Mlliyet Milliyet Blog Milliyet Blog
 
Facebook Connect
Blog Kategorileri
 

29 Ekim '10

 
Kategori
İlişkiler
 

Beyaz atlı prensini bekleyen kızlar gibi yaşıyoruz hayatı.

Beyaz atlı prensini bekleyen kızlar gibi yaşıyoruz hayatı.
 

İnsanların genelde iyi niyetli olduklarına inanıyoruz. Bizi kandırmazlar, aldatmazlar hatta o kadar gözümüzün içine baka baka konuştuklarına göre yalan da söylemezler diye düşünüyoruz.

“En iyi dostlarımdır” dediğimiz insanlar zor zamanlarda gösterebiliyorlar gerçekten ne olduklarını.


Fazla beklentili olmak deniyor buna belki de. Ya da saf ve salakça güvenmek oluyor kimi zaman. Bu durumlar yine iyi, küçük aldanmacalar sınıfına sokuyorum bu durumları. Bir de daha kanırtanı var.

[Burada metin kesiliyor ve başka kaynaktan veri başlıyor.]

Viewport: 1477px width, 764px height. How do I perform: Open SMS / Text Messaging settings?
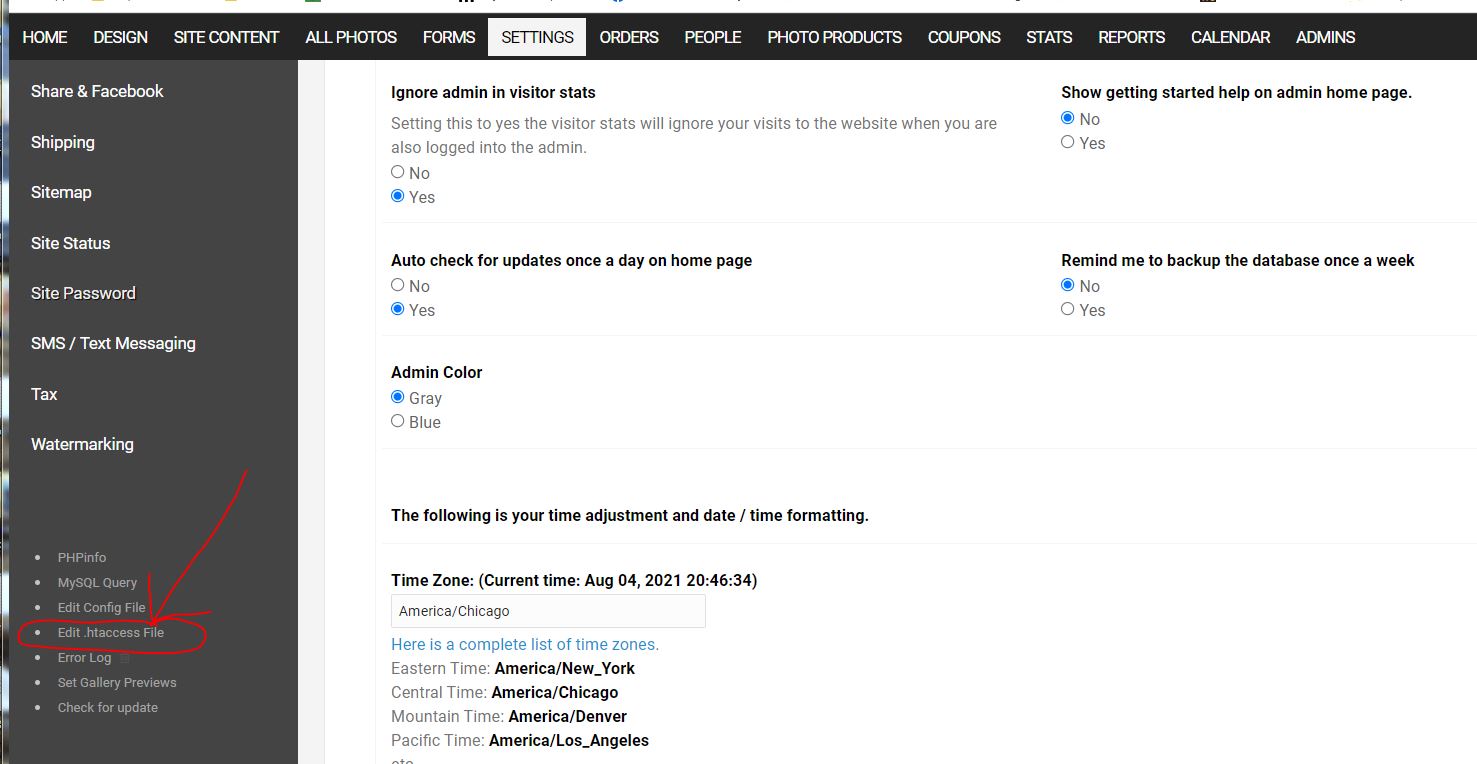[113, 343]
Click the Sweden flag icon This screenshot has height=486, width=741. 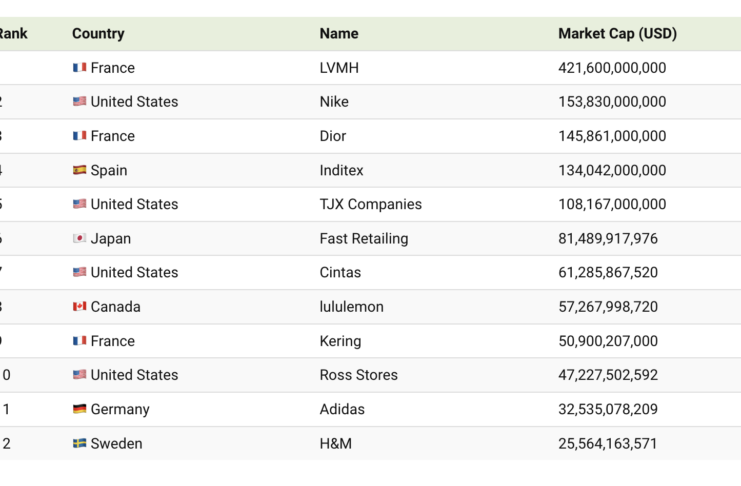(x=79, y=443)
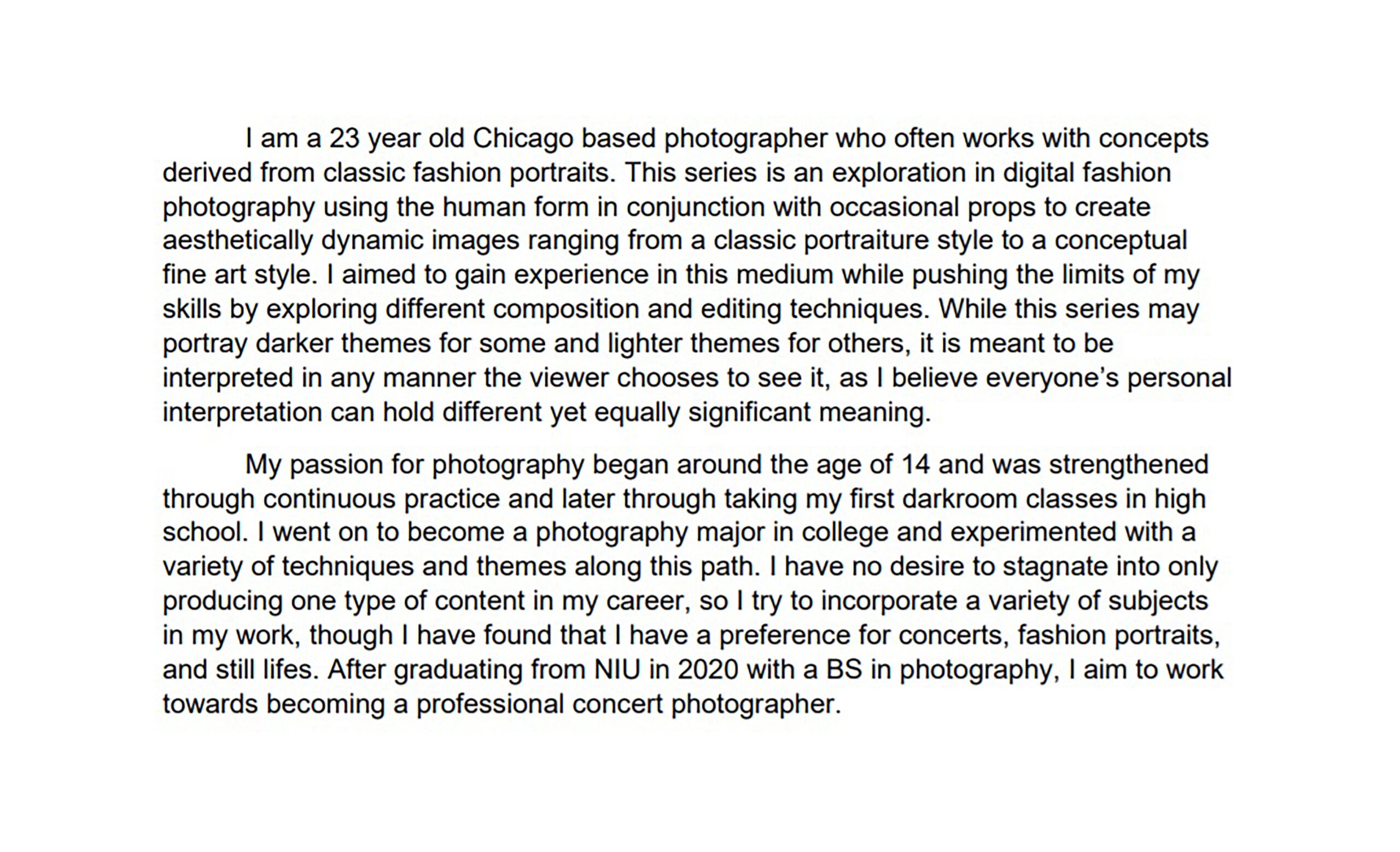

Tıpkı Star Wars filminde olduğu gibi hayatta da iyilerin ve kötülerin savaşı oluyor. Bu arada şunu da belirtmek gerekir ki hep iyi insan ya da hep kötü insan diye ikiye ayrılmıyoruz aslında. Bu hayatta kötü olduğumuz zamanlarda var elbette. Ama bazı insanlar var hakikaten kötü bir ruha sahipler. Artık geçmişlerinde ne olmuşsa o fenalıkları aynen yansıtıyorlar etraflarına. Ne yazık ki bu insanların sayısı bir hayli fazla. Ne yazık ki hayatı da bunlar şekillendiriyorlar. Bunların tavırları, hareketleri, eylemleri dünyaya şekil veriyor. Eğer bu fikirleri çok acımasızca buluyorsanız. O zaman dünyaya şöyle bir bakın. İnsanlar maddiyat hırsıyla neler neler yapıyorlar.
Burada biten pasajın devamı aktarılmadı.